Benjamin S
- Research Program Mentor
PhD candidate at Yale University
Expertise
20th c. American History, 20th c. British Isles, Urban History, Labor History, Social History, History of Inequality, Oral History, Local History & Community Studies, Ethnography, Anthropology, History & Politics, African American Studies, History of Gender & Sexuality
Bio
I am a PhD candidate in American History focusing on the late-20th-century transformation of the American Rust Belt, though I study all areas of 20th-century American social and political history. My own research investigates how working class communities contended with the long-term effects of deindustrialization and how the major moments of the 80s and 90s--the War on Drugs, the HIV/AIDS crisis, austerity government, urban renewal projects, etc.--affected various working communities. I started thinking about deindustrialization as an undergrad at Harvard and wrote my Cambridge MPhil dissertation on a steelworker newspaper in Pittsburgh that was in print from 1979 to 1987. I'm originally from Buffalo, NY--a rust belt city!
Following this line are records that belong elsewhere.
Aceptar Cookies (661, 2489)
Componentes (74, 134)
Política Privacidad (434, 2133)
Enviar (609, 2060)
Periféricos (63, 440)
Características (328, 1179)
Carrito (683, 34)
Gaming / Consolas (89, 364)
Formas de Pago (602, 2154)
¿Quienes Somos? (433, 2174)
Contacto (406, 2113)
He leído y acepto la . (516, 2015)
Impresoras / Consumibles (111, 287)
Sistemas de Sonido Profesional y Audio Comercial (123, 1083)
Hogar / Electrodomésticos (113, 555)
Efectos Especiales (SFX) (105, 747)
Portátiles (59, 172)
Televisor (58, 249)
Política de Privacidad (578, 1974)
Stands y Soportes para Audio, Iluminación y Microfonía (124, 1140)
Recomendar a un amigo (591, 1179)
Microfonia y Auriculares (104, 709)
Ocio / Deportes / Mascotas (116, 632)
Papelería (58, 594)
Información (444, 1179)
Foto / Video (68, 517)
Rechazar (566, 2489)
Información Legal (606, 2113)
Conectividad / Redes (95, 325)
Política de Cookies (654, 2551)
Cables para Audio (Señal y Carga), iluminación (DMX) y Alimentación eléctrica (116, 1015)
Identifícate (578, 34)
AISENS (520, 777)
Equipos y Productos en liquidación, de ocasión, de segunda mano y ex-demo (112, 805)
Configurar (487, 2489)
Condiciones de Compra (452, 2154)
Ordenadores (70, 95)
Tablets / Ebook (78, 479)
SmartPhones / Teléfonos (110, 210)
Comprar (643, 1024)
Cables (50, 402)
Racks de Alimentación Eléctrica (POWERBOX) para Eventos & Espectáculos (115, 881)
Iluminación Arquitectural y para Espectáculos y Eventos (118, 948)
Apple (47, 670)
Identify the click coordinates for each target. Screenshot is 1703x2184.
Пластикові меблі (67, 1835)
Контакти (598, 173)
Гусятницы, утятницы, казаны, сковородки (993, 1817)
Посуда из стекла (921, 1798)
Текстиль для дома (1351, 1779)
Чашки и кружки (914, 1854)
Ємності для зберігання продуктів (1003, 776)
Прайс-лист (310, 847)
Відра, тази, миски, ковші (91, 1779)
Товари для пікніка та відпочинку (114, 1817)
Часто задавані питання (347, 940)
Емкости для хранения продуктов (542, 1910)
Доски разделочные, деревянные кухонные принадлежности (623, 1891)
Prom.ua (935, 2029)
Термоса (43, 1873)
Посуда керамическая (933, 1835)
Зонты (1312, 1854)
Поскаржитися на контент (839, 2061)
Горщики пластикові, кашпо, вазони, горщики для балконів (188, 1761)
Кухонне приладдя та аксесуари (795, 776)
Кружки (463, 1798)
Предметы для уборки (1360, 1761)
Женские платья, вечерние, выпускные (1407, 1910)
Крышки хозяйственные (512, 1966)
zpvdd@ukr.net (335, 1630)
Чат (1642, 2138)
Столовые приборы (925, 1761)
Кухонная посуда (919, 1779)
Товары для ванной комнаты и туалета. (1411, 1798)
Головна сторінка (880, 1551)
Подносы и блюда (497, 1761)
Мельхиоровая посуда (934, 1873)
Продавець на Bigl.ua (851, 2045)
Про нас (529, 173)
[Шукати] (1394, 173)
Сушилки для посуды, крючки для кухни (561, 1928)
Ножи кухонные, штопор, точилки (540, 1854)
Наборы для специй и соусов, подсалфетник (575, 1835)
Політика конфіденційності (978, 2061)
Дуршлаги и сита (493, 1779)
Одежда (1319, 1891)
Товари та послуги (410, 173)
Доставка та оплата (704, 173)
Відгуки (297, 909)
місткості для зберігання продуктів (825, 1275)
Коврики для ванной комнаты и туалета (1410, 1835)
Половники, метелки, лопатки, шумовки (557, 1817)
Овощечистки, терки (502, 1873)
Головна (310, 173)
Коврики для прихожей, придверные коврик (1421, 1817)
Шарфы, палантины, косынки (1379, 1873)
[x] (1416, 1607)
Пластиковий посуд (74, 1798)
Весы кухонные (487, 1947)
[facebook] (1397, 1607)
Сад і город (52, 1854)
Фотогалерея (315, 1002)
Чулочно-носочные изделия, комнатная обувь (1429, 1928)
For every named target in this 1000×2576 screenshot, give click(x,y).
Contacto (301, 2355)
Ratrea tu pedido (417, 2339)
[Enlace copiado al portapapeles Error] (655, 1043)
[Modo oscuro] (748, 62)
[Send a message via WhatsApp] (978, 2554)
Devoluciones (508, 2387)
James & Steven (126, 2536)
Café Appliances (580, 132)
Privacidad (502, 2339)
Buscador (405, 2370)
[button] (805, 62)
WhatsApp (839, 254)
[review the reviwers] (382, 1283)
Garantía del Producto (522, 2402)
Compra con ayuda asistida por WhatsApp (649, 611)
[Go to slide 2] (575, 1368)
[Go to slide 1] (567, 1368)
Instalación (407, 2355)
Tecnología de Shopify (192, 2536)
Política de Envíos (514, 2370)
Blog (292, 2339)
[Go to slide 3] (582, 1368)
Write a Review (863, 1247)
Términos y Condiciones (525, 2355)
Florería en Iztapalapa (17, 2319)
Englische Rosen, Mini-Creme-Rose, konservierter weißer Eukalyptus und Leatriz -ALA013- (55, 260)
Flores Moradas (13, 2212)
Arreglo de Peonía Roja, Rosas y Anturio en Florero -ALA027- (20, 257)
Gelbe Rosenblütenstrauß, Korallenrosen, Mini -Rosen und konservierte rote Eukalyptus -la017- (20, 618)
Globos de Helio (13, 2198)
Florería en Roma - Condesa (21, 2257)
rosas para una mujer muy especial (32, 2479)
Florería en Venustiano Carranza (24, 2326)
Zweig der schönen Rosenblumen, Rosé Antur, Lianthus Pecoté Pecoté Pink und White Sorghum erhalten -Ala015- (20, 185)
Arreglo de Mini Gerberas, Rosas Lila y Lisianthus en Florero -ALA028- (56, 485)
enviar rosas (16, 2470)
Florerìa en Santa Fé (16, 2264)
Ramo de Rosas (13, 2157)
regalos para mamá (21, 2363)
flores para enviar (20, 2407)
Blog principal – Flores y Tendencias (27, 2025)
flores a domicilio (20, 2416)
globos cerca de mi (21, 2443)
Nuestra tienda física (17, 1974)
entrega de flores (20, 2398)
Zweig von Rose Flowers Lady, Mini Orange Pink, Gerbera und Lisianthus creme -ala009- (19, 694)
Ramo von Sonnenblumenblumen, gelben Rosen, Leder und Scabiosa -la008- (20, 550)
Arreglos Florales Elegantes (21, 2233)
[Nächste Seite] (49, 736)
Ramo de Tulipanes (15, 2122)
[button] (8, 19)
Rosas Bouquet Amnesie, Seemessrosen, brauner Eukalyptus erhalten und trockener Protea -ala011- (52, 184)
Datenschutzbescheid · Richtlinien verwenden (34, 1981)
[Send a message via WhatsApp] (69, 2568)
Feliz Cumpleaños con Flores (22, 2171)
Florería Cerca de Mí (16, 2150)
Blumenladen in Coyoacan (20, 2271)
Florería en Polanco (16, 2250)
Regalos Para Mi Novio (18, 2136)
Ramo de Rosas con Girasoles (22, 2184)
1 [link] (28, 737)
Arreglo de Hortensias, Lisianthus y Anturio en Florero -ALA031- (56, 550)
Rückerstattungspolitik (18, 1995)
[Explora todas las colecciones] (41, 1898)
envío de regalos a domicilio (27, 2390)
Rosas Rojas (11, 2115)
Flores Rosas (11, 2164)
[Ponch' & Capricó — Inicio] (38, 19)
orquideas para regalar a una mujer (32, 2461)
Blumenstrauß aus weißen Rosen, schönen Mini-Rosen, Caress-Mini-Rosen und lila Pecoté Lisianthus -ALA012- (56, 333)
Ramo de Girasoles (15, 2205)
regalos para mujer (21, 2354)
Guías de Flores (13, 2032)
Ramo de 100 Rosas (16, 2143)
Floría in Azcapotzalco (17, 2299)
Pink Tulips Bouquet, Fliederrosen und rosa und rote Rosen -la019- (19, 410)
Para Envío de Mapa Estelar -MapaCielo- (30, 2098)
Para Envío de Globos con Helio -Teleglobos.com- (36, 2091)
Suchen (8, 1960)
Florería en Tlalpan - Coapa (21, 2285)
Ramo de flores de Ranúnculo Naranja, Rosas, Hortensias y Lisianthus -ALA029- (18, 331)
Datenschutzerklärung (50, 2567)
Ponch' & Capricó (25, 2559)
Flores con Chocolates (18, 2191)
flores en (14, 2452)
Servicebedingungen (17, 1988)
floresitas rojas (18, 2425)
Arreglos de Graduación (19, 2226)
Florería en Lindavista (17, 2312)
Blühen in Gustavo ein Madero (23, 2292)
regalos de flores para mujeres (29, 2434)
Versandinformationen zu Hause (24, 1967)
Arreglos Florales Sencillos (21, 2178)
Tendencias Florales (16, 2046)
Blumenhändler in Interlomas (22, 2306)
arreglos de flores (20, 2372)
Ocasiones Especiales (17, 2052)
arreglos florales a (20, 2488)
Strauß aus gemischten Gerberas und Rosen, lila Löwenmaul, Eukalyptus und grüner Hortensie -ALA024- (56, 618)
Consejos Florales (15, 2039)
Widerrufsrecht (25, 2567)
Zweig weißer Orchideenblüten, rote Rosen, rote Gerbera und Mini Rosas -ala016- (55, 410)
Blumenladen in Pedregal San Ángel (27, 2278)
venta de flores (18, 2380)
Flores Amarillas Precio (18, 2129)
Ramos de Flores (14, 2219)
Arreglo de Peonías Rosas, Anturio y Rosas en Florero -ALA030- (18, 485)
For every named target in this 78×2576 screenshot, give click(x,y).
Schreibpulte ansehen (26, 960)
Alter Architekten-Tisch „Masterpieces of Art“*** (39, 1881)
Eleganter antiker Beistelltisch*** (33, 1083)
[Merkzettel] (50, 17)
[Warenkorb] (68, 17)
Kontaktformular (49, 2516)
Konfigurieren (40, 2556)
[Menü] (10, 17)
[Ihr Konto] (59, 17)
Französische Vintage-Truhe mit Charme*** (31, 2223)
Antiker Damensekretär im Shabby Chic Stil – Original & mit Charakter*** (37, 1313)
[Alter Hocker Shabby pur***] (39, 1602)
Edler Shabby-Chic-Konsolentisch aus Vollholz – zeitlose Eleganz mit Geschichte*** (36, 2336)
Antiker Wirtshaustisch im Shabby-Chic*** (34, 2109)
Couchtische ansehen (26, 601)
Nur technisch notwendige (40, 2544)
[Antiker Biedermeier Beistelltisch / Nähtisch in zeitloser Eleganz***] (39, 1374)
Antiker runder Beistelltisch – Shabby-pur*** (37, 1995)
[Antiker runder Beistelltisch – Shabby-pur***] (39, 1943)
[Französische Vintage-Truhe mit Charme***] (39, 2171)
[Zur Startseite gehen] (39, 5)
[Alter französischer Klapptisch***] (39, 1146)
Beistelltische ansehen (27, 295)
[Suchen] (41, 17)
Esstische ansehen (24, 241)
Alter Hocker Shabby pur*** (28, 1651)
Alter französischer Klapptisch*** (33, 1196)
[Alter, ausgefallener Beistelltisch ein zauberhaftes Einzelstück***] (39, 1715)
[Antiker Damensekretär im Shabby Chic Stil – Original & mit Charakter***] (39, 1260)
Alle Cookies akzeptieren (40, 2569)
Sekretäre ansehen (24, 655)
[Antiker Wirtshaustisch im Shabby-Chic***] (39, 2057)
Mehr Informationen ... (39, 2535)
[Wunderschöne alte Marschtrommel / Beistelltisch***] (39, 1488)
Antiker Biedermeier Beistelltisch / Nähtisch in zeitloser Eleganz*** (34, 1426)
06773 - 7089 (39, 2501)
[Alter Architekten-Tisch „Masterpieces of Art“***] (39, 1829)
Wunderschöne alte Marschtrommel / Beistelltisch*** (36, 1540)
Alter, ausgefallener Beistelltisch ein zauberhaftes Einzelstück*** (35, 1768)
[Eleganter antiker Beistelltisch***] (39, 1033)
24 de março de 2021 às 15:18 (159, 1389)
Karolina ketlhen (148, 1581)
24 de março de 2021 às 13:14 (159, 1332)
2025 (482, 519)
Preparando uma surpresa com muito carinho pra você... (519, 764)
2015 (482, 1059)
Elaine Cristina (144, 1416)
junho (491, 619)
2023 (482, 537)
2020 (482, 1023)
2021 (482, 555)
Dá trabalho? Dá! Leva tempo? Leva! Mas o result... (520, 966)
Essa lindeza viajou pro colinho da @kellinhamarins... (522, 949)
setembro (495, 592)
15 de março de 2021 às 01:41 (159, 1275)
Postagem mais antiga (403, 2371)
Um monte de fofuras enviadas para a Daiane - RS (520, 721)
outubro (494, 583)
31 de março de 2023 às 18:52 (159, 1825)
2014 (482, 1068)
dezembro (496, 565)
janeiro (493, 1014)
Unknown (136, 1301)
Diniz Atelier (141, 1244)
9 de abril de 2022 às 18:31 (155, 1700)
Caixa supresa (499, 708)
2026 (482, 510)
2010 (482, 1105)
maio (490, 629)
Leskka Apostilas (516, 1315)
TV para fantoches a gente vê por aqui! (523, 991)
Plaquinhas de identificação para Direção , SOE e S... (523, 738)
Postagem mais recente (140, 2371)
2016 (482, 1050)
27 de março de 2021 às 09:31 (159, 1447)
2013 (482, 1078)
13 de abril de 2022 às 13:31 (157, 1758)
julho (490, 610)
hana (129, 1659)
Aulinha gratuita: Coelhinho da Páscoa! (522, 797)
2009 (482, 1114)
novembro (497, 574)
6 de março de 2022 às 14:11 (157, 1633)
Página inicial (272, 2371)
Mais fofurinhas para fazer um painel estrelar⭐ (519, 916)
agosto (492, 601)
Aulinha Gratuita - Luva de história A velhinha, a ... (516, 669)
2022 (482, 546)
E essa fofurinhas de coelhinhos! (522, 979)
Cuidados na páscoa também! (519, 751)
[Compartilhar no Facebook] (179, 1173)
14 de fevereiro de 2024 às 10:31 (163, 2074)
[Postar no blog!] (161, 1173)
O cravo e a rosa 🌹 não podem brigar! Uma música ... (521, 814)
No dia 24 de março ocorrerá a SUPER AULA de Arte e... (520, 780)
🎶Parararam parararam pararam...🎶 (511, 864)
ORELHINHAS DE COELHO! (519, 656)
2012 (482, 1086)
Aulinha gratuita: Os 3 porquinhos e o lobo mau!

I love baking, drinking (too much) coffee and tea, running, and rowing. I've recently gotten into the New Wave/Glam Rock/Post-Punk music scene of the 70s and 80s, but I'm also a huge fan of folk (both older and current stuff), jazz, and R&B. I'm really excited to mentor for Polygence because I never had an opportunity to do original research work in high school and love the idea of helping provide that experience to current students in a supportive and exploratory environment. So looking forward to working with and getting to know you!Project ideas
Inside a Strike
Strikes happen all over the world, all the time, for tons of different reasons, but in many cases the only records of them appear in local newspapers and corporate records. Let's find a strike in your local area--be it a teachers union, healthcare workers, grocery store employees, whatever interests you--and write an oral history of it. Combining newspaper research with a handful of interviews of union members and community members, you'll produce a bottom-up portrait of labor organizing that also records an important piece of local history.